Required work: Below are some records; give them all again exactly, but not the pictures.

** Dataset records follows **

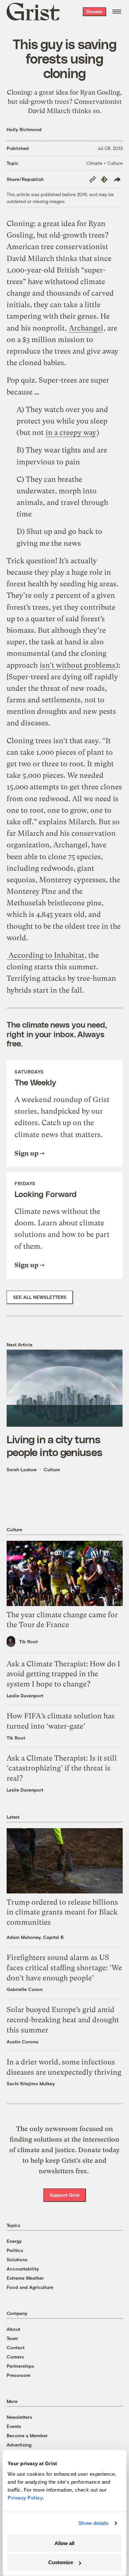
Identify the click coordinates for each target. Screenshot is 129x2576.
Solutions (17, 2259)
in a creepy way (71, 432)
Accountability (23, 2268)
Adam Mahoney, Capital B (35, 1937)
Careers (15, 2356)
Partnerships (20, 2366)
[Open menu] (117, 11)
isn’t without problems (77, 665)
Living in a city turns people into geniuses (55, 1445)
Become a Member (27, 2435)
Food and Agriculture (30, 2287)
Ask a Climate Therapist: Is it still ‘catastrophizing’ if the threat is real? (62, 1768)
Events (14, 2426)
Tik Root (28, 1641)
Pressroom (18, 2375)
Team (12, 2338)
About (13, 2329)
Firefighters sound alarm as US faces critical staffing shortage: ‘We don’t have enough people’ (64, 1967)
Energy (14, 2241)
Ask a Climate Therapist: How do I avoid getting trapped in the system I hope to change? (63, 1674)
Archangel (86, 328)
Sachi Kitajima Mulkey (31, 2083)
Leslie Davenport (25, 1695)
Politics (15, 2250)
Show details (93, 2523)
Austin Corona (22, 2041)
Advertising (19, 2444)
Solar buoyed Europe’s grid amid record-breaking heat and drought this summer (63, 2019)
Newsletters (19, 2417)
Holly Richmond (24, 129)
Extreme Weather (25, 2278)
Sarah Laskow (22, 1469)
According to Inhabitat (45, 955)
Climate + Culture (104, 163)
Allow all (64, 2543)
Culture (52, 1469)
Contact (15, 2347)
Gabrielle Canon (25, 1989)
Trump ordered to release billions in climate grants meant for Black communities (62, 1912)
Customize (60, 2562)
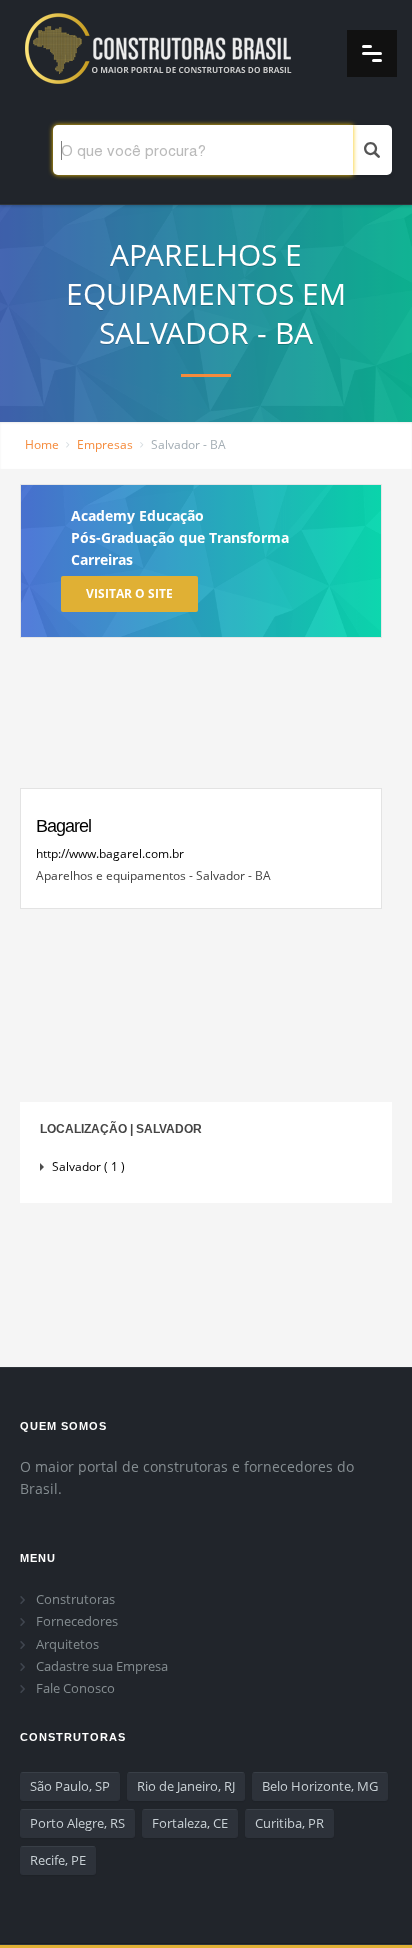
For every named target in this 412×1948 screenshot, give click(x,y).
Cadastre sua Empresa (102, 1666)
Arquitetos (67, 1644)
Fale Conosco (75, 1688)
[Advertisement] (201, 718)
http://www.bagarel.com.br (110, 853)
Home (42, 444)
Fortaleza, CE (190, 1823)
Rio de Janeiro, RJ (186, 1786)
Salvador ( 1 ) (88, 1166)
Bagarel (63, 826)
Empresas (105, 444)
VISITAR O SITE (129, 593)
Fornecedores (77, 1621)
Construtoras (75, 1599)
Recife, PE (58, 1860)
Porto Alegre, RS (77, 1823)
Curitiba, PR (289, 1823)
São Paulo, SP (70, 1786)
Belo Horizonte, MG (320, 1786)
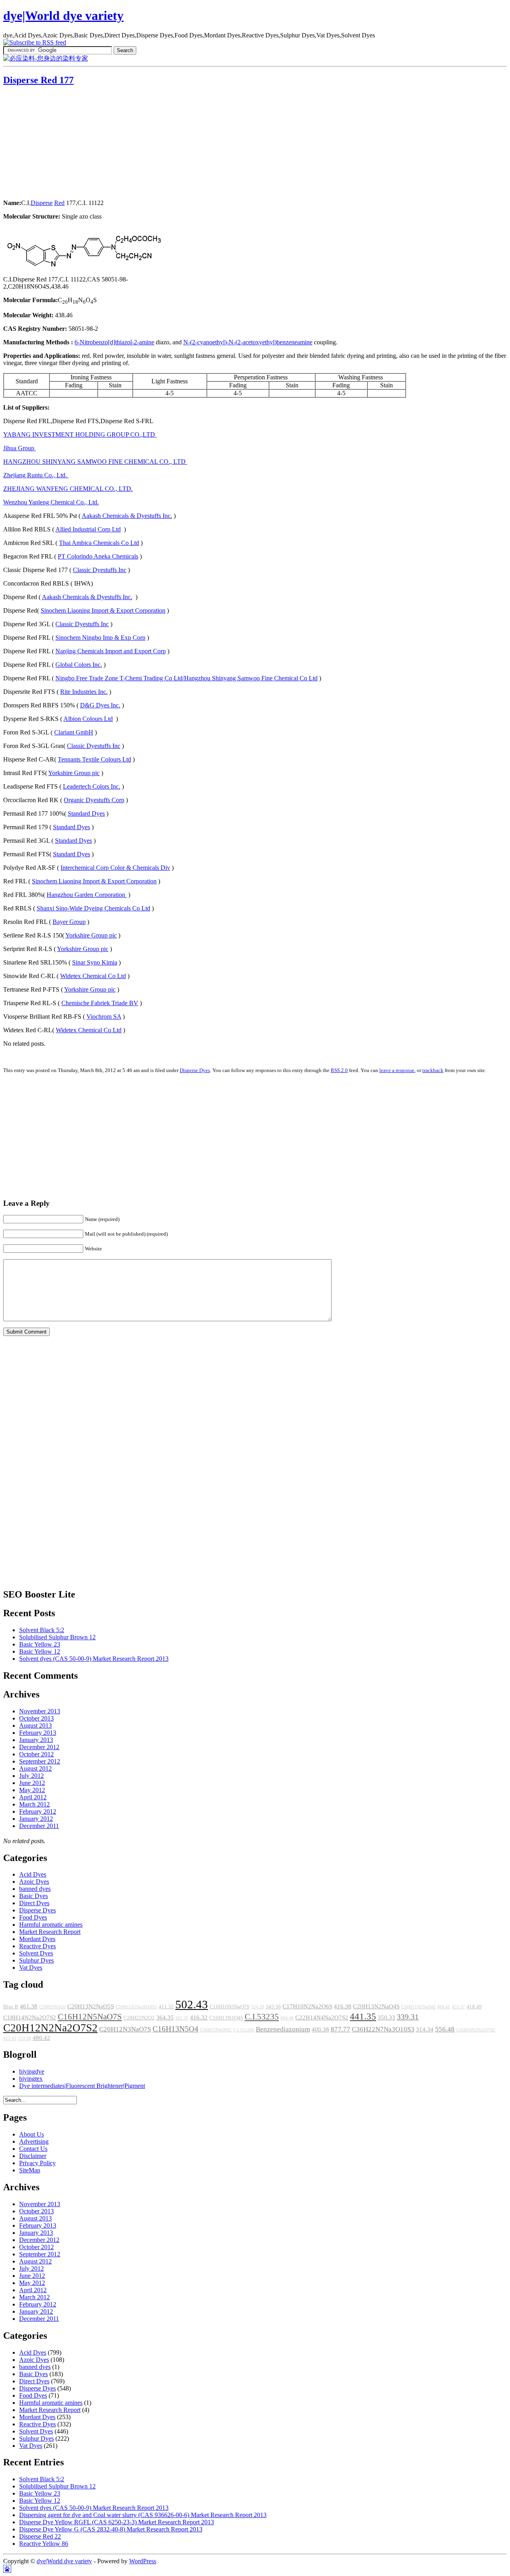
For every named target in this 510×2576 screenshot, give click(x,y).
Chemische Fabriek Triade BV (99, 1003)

** End of Dataset records **

The answer:
Identify the click coordinates for each target. Screenshot is 129x2576.
Solutions (17, 2259)
in a creepy way (71, 432)
Accountability (23, 2268)
Adam Mahoney, Capital B (35, 1937)
Careers (15, 2356)
Partnerships (20, 2366)
[Open menu] (117, 11)
isn’t without problems (77, 665)
Living in a city turns people into geniuses (55, 1445)
Become a Member (27, 2435)
Food and Agriculture (30, 2287)
Ask a Climate Therapist: Is it still ‘catastrophizing’ if the threat is real? (62, 1768)
Events (14, 2426)
Tik Root (28, 1641)
Pressroom (18, 2375)
Team (12, 2338)
About (13, 2329)
Firefighters sound alarm as US faces critical staffing shortage: ‘We don’t have enough people’ (64, 1967)
Energy (14, 2241)
Ask a Climate Therapist: How do I avoid getting trapped in the system I hope to change? (63, 1674)
Archangel (86, 328)
Sachi Kitajima Mulkey (31, 2083)
Leslie Davenport (25, 1695)
Politics (15, 2250)
Show details (93, 2523)
Austin Corona (22, 2041)
Advertising (19, 2444)
Solar buoyed Europe’s grid amid record-breaking heat and drought this summer (63, 2019)
Newsletters (19, 2417)
Holly Richmond (24, 129)
Extreme Weather (25, 2278)
Sarah Laskow (22, 1469)
According to Inhabitat (45, 955)
Climate + Culture (104, 163)
Allow all (64, 2543)
Culture (52, 1469)
Contact (15, 2347)
Gabrielle Canon (25, 1989)
Trump ordered to release billions in climate grants meant for Black communities (62, 1912)
Customize (60, 2562)
For every named target in this 412×1948 screenshot, give click(x,y).
Cadastre sua Empresa (102, 1666)
Arquitetos (67, 1644)
Fale Conosco (75, 1688)
[Advertisement] (201, 718)
http://www.bagarel.com.br (110, 853)
Home (42, 444)
Fortaleza, CE (190, 1823)
Rio de Janeiro, RJ (186, 1786)
Salvador ( 1 ) (88, 1166)
Bagarel (63, 826)
Empresas (105, 444)
VISITAR O SITE (129, 593)
Fornecedores (77, 1621)
Construtoras (75, 1599)
Recife, PE (58, 1860)
Porto Alegre, RS (77, 1823)
Curitiba, PR (289, 1823)
São Paulo, SP (70, 1786)
Belo Horizonte, MG (320, 1786)
For every named target in this 510×2576 screenshot, give click(x,y).
Chemische Fabriek Triade BV (99, 1003)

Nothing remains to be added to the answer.